To present an unusual cause of bilateral sensorineural hearing loss mimicking chemotherapy-induced ototoxicity.

Patient:

A 76-year-old woman with bilateral sudden sensorineural hearing loss after chemotherapy for non-Hodgkin lymphoma was referred for cochlear implantation.

Interventions:

Prednisone and acyclovir were administered empirically during the course of the diagnostic evaluation.

Main Outcome Measures:

Diagnostic tests were obtained, including audiometry, positron emission tomography/computed tomographic imaging, and magnetic resonance imaging scan of the brain with gadolinium.

Results:

Audiometry revealed bilateral profound sensorineural hearing loss without improvement after steroid and acyclovir treatment.

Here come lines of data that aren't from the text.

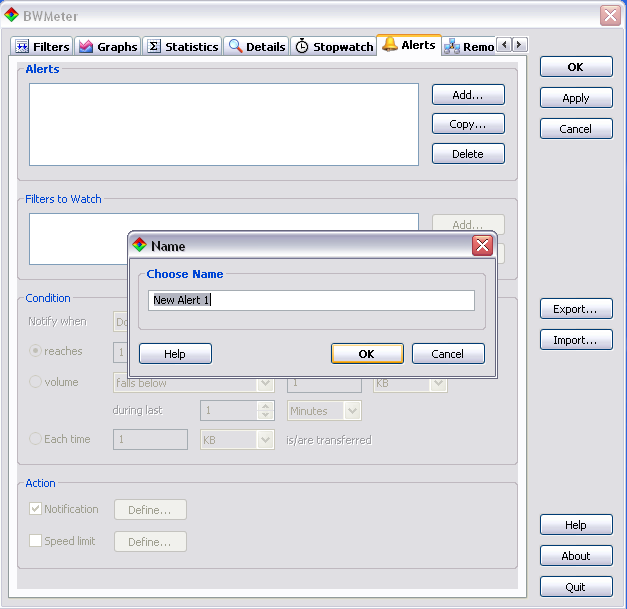
Task: Open the Filters tab
Action: coord(42,47)
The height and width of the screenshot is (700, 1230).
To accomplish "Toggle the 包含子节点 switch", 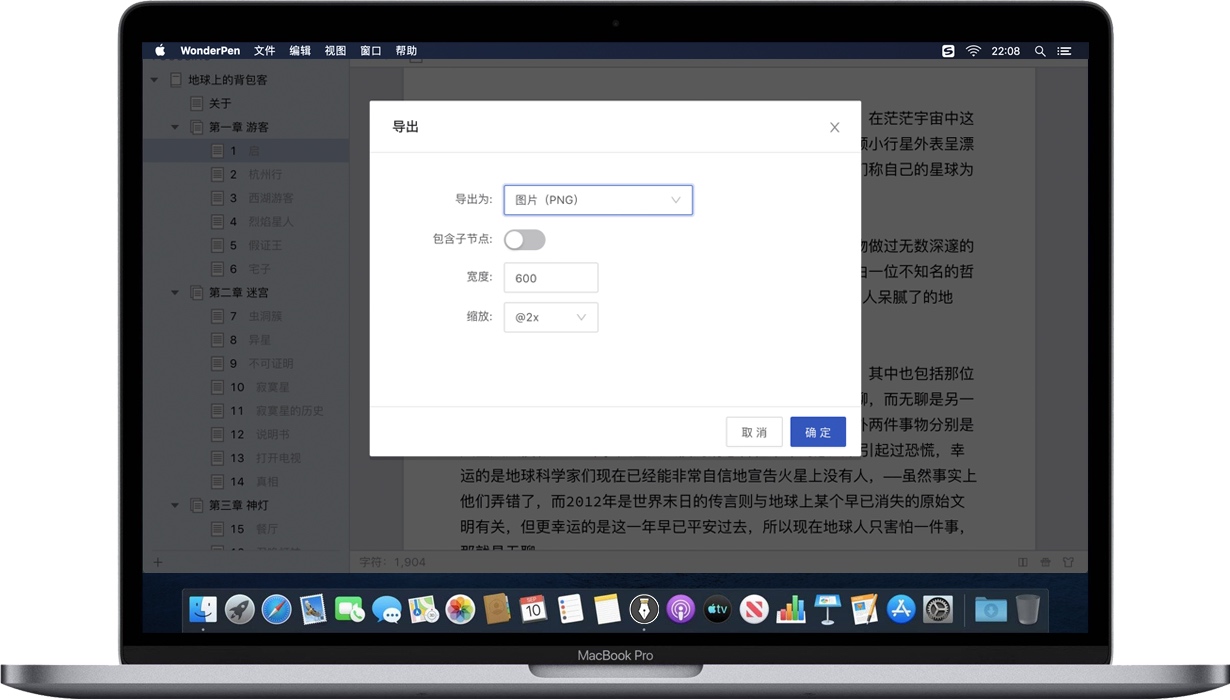I will 525,240.
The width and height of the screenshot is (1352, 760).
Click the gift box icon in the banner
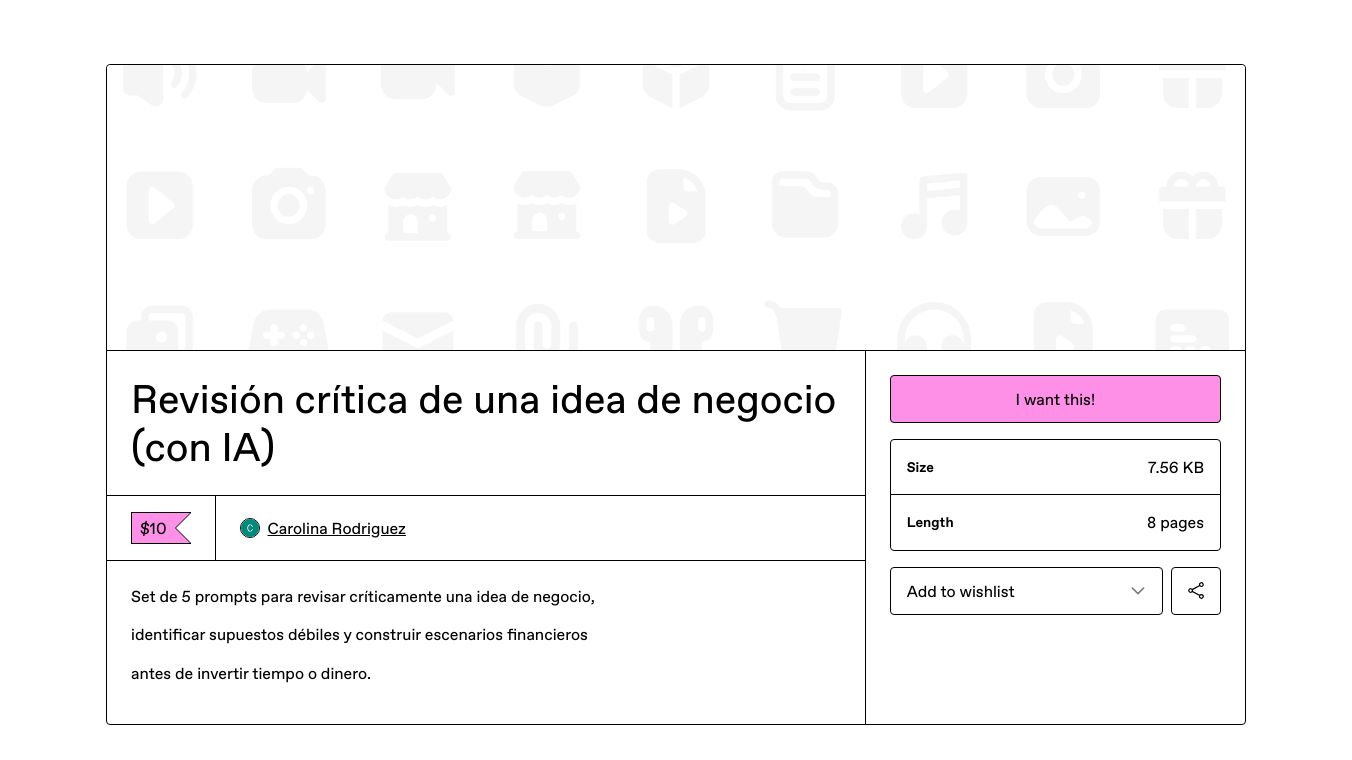[1192, 205]
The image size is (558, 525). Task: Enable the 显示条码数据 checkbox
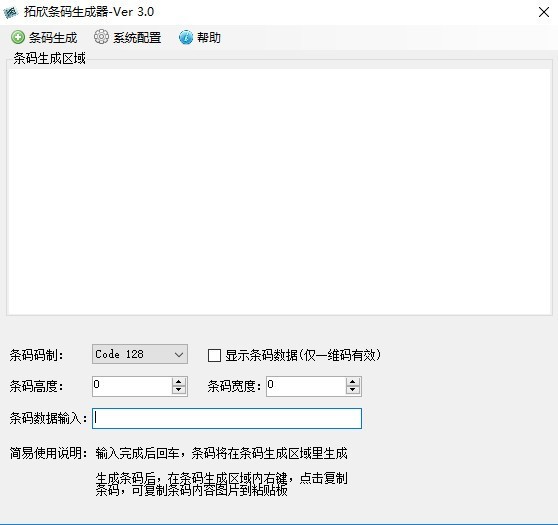(214, 355)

Postchemotherapy positron emission tomography/computed tomographic imaging obtained 1 week after onset of hearing loss suggested the lymphoma to be in remission. However, magnetic resonance imaging obtained a few weeks later, concurrent with progression of symptoms to include facial palsy and numbness, demonstrated enhancement and thickening of multiple cranial nerves, consistent with neurolymphomatosis (malignant lymphocytic infiltration of nerves).

Conclusion:

Particular vigilance must be given to the potential for malignant invasion of the peripheral nervous system in the context of new-onset sensorineural hearing loss after chemotherapy. Such a neurologic deficit should not be assumed to be chemotherapy induced even if the hearing loss is bilaterally symmetric and the only neurologic abnormality.